ANALYSIS/OUTCOME MDDUS instructs an expert to report on the case and she is first critical of the lack of any recorded BPE screening in the
records, though there is reference to pocket charting by the hygienist. The record does reflect discussion of Mrs T’s poor periodontal condition and the need for improved oral hygiene so it is unlikely that the patient was unaware of her condition. The expert is of the opinion that referral to a specialist was indicated, especially when the second radiograph confirmed the progressive nature of the patient’s condition. In regard to causation the expert states
that it is not certain if earlier intervention would have prevented or at least delayed Mrs T’s tooth loss but earlier referral to hospital for aggressive therapy might have made a difference. MDDUS lawyers and advisers decide in agreement with Mr F to settle the case .

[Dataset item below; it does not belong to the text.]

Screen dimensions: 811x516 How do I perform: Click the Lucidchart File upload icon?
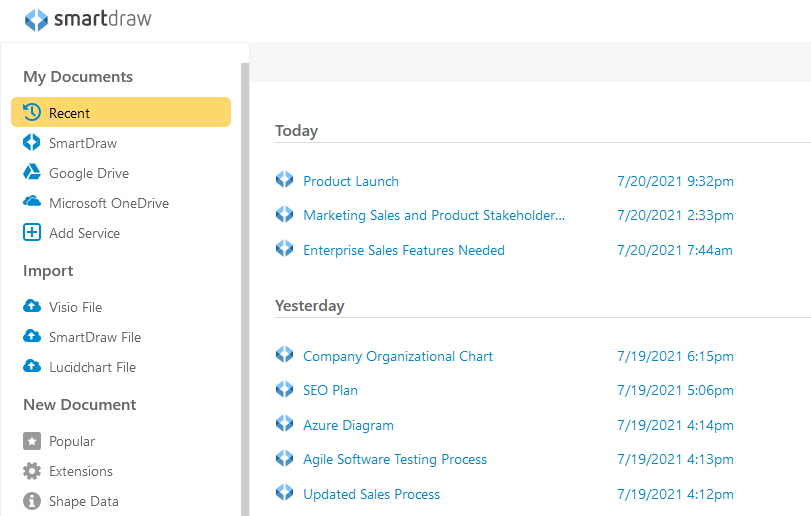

KEY POINTS ●Ensure that patients understand the serious nature of periodontal disease and the likely outcomes should treatment advice be ignored. ●Record BPE at each routine examination. A visual examination, even if recorded, is insufficient. ● Maintain full records including treatment provided and any lack of compliance.
These studies are summarised versions of actual cases from MDDUS files and are published in Insight to highlight common pitfalls and encourage proactive risk management and best practice. Details have been changed to maintain confidentiality.